Modified: lucene/java/trunk/src/java/org/apache/lucene/index/TermVectorsReader.java
URL: http://svn.apache.org/viewvc/lucene/java/trunk/src/java/org/apache/lucene/index/TermVectorsReader.java?rev=615183&r1=615182&r2=615183&view=diff
==============================================================================
--- lucene/java/trunk/src/java/org/apache/lucene/index/TermVectorsReader.java (original)
+++ lucene/java/trunk/src/java/org/apache/lucene/index/TermVectorsReader.java Fri Jan 25 03:32:32 2008
@@ -22,13 +22,18 @@
 import org.apache.lucene.store.IndexInput;
 
 import java.io.IOException;
+import java.util.Arrays;
 
 /**
  * @version $Id$
  */
 class TermVectorsReader implements Cloneable {
 
+  // NOTE: if you make a new format, it must be larger than
+  // the current format
   static final int FORMAT_VERSION = 2;
+  static final int FORMAT_VERSION2 = 3;
+
   //The size in bytes that the FORMAT_VERSION will take up at the beginning of each file 
   static final int FORMAT_SIZE = 4;
 
@@ -41,13 +46,13 @@
   private IndexInput tvd;
   private IndexInput tvf;
   private int size;
+  private int numTotalDocs;
 
   // The docID offset where our docs begin in the index
   // file.  This will be 0 if we have our own private file.
   private int docStoreOffset;
   
-  private int tvdFormat;
-  private int tvfFormat;
+  private final int format;
 
   TermVectorsReader(Directory d, String segment, FieldInfos fieldInfos)
     throws CorruptIndexException, IOException {
@@ -56,7 +61,7 @@
 
   TermVectorsReader(Directory d, String segment, FieldInfos fieldInfos, int readBufferSize)

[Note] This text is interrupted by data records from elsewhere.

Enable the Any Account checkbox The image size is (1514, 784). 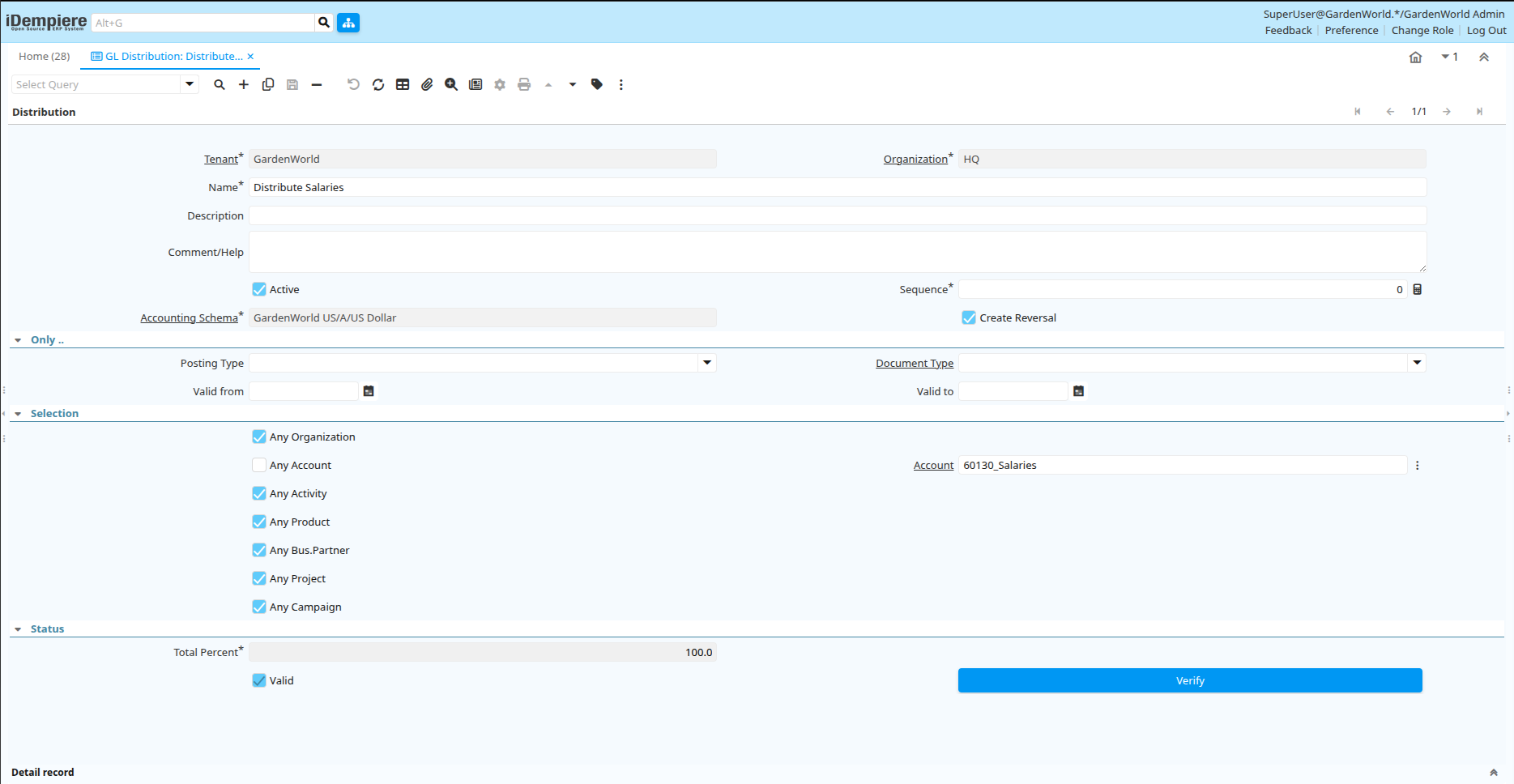[259, 465]
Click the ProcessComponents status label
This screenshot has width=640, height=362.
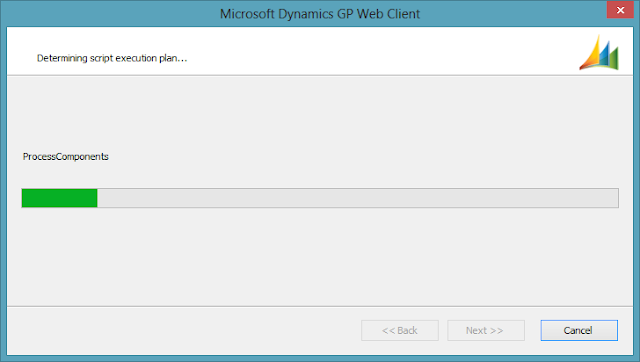click(x=66, y=157)
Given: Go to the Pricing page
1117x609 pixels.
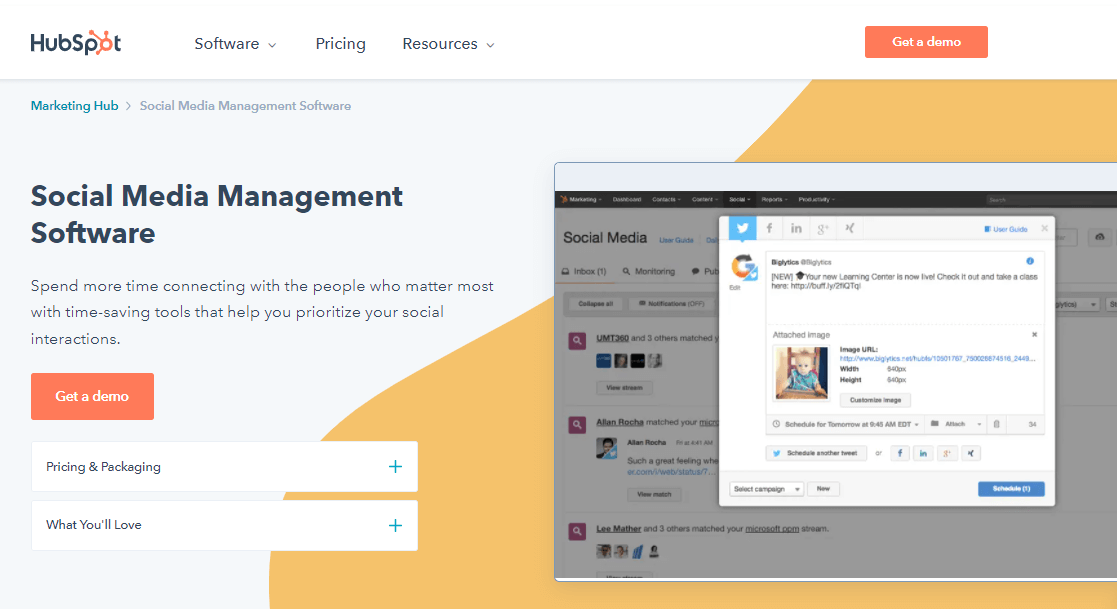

     throws CorruptIndexException, IOException {
-    this(d, segment, fieldInfos, BufferedIndexInput.BUFFER_SIZE, -1, 0);
+    this(d, segment, fieldInfos, readBufferSize, -1, 0);
   }
     
   TermVectorsReader(Directory d, String segment, FieldInfos fieldInfos, int readBufferSize, int docStoreOffset, int size)
@@ -66,22 +71,35 @@
     try {
       if (d.fileExists(segment + "." + IndexFileNames.VECTORS_INDEX_EXTENSION)) {
         tvx = d.openInput(segment + "." + IndexFileNames.VECTORS_INDEX_EXTENSION, readBufferSize);
-        checkValidFormat(tvx);
+        format = checkValidFormat(tvx);
         tvd = d.openInput(segment + "." + IndexFileNames.VECTORS_DOCUMENTS_EXTENSION, readBufferSize);
-        tvdFormat = checkValidFormat(tvd);
+        final int tvdFormat = checkValidFormat(tvd);
         tvf = d.openInput(segment + "." + IndexFileNames.VECTORS_FIELDS_EXTENSION, readBufferSize);
-        tvfFormat = checkValidFormat(tvf);
+        final int tvfFormat = checkValidFormat(tvf);
+
+        assert format == tvdFormat;
+        assert format == tvfFormat;
+
+        if (format >= FORMAT_VERSION2) {
+          assert (tvx.length()-FORMAT_SIZE) % 16 == 0;
+          numTotalDocs = (int) (tvx.length() >> 4);
+        } else {
+          assert (tvx.length()-FORMAT_SIZE) % 8 == 0;
+          numTotalDocs = (int) (tvx.length() >> 3);
+        }
+
         if (-1 == docStoreOffset) {
           this.docStoreOffset = 0;
-          this.size = (int) (tvx.length() >> 3);
+          this.size = numTotalDocs;
         } else {
           this.docStoreOffset = docStoreOffset;
           this.size = size;
           // Verify the file is long enough to hold all of our
           // docs
-          assert ((int) (tvx.length() / 8)) >= size + docStoreOffset;
+          assert numTotalDocs >= size + docStoreOffset;
         }
-      }
+      } else
+        format = 0;
 
       this.fieldInfos = fieldInfos;
       success = true;
@@ -96,26 +114,94 @@
       }
     }
   }
-  
+
+  // Used for bulk copy when merging
+  IndexInput getTvdStream() {
+    return tvd;
+  }
+
+  // Used for bulk copy when merging
+  IndexInput getTvfStream() {
+    return tvf;
+  }
+
+  final private void seekTvx(final int docNum) throws IOException {
+    if (format < FORMAT_VERSION2)
+      tvx.seek((docNum + docStoreOffset) * 8L + FORMAT_SIZE);
+    else
+      tvx.seek((docNum + docStoreOffset) * 16L + FORMAT_SIZE);
+  }
+
+  boolean canReadRawDocs() {
+    return format >= FORMAT_VERSION2;
+  }
+
+  /** Retrieve the length (in bytes) of the tvd and tvf
+   *  entries for the next numDocs starting with
+   *  startDocID.  This is used for bulk copying when
+   *  merging segments, if the field numbers are
+   *  congruent.  Once this returns, the tvf & tvd streams
+   *  are seeked to the startDocID. */
+  final void rawDocs(int[] tvdLengths, int[] tvfLengths, int startDocID, int numDocs) throws IOException {
+
+    if (tvx == null) {
+      Arrays.fill(tvdLengths, 0);
+      Arrays.fill(tvfLengths, 0);
+      return;
+    }
+
+    // SegmentMerger calls canReadRawDocs() first and should
+    // not call us if that returns false.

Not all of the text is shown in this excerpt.